## Work to be completed
In the records that follow, find the line with "You are a computer-use agent."; from there, retype every line exactly through the line with "Instruction: Select 14 Feb fare NZD 1,378.26", which also belongs to the answer.

## Data to use

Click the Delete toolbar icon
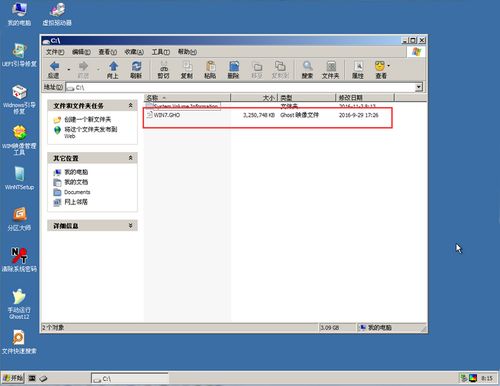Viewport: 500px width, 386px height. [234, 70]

==

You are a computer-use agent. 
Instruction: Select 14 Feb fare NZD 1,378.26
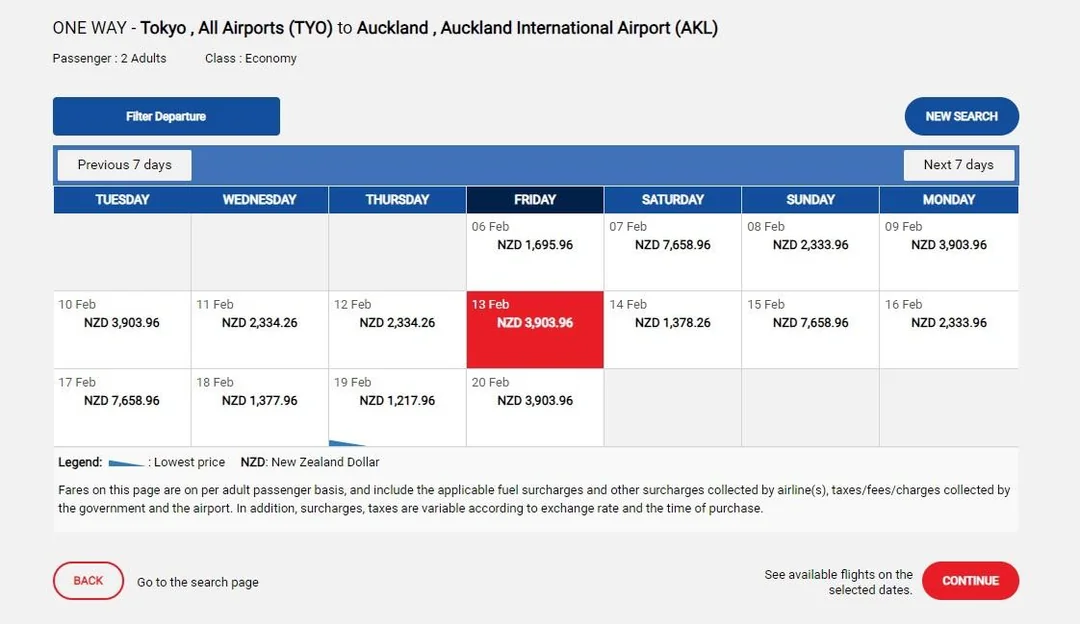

==

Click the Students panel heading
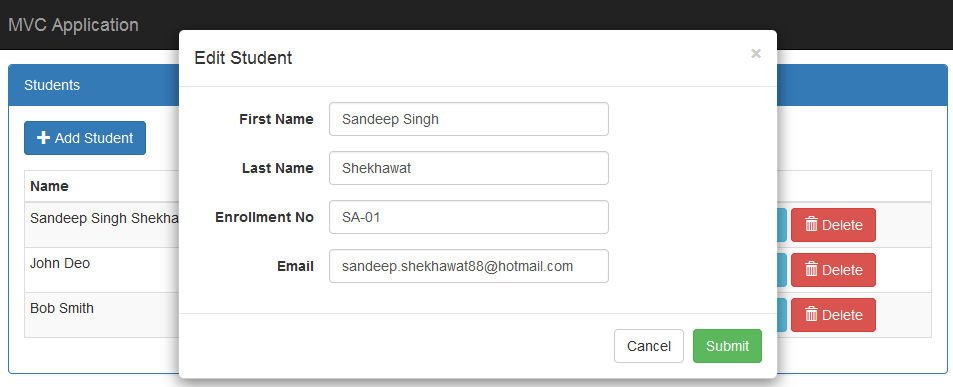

## Solution to this exercise
You are a computer-use agent. 
Instruction: Select 14 Feb fare NZD 1,378.26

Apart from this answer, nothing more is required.